Le musée d’Orsay propose jusqu’au 5 juillet une plongée inédite dans l’univers graphique d’Auguste Renoir. Cette présentation, fruit d’une collaboration avec la Morgan Library & Museum, rassemble près d’une centaine de créations sur papier et révèle une dimension longtemps méconnue de l’artiste.
Contrairement à ce que l’on pourrait croire, Renoir n’a jamais cessé de manier crayons, fusains et autres pastels. Son fils Jean rapportait d’ailleurs qu’il ne laissait « jamais passer un seul jour sans griffonner quelque chose ». Pourtant, ces feuilles sont restées dans l’ombre de ses toiles éclatantes, formant un pan méconnu de sa production. Le parcours proposé couvre six décennies de création, depuis ses années d’apprentissage dans un atelier parisien jusqu’à ses derniers jours sur la Côte d’Azur.
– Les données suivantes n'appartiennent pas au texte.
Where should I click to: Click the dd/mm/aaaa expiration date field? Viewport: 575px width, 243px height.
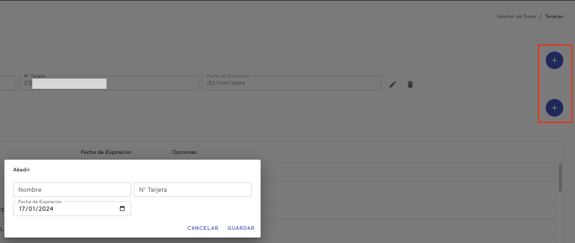[x=291, y=83]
On y découvre un artiste qui a exploré avec curiosité tous les outils disponibles : mine de plomb, encre, pigments secs en bâtonnets, pierre rouge naturelle, lavis colorés…
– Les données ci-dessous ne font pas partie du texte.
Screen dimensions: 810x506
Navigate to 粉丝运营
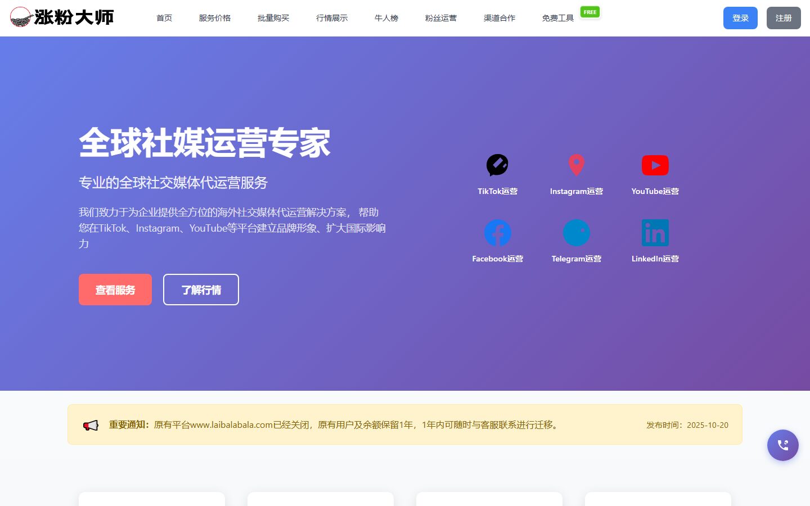pyautogui.click(x=441, y=18)
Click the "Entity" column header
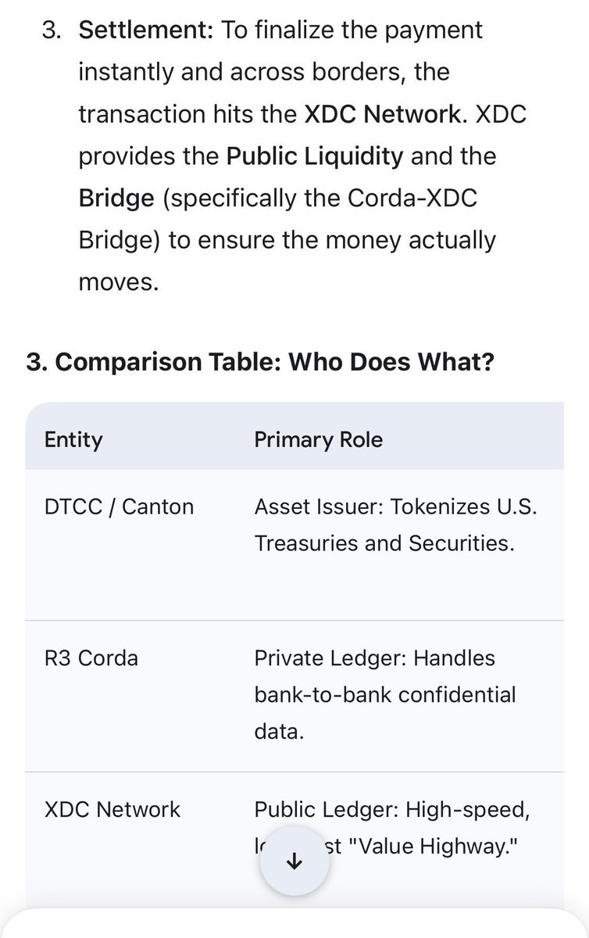Image resolution: width=589 pixels, height=938 pixels. (x=73, y=440)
Particulièrement remarquable est sa pratique des pigments secs, qui lui permettent d’allier spontanéité du geste et richesse chromatique. Ces œuvres poudreuses, aux effets veloutés, témoignent d’une recherche constante sur les contrastes et les vibrations lumineuses. Certaines ont d’ailleurs été présentées au public de son vivant, reconnaissance rare pour des travaux sur papier à cette époque.
Un moment charnière se dessine au milieu de la décennie 1880. Après avoir connu le succès, Renoir traverse une période d’interrogation profonde sur sa pratique. C’est alors qu’il revient massivement aux études préparatoires, multipliant les recherches avant d’aborder la toile. Son projet ambitieux représentant des femmes au bain génère ainsi une vingtaine d’études, certaines de dimensions considérables. Ces feuilles témoignent d’un processus de construction minutieux, loin de l’image d’une création spontanée. On y observe l’artiste cherchant inlassablement la courbe idéale, la torsion juste, l’équilibre parfait.
En donnant enfin toute sa place à ce versant graphique, le musée d’Orsay ne se contente pas de compléter notre connaissance de l’artiste : il en transforme la perception. Ces feuilles révèlent un créateur méthodique, expérimentateur infatigable, dont la quête formelle n’a jamais cessé d’évoluer. Elles montrent aussi combien les différentes techniques se nourrissaient mutuellement dans sa pratique, chacune enrichissant les autres dans un dialogue permanent.
Cette exposition technique mais lumineuse séduira particulièrement ceux qui souhaitent comprendre les coulisses de la création, observer comment naissent les formes et comment un artiste construit patiemment son langage visuel. Une découverte qui change le regard sur un maître que l’on croyait connaître.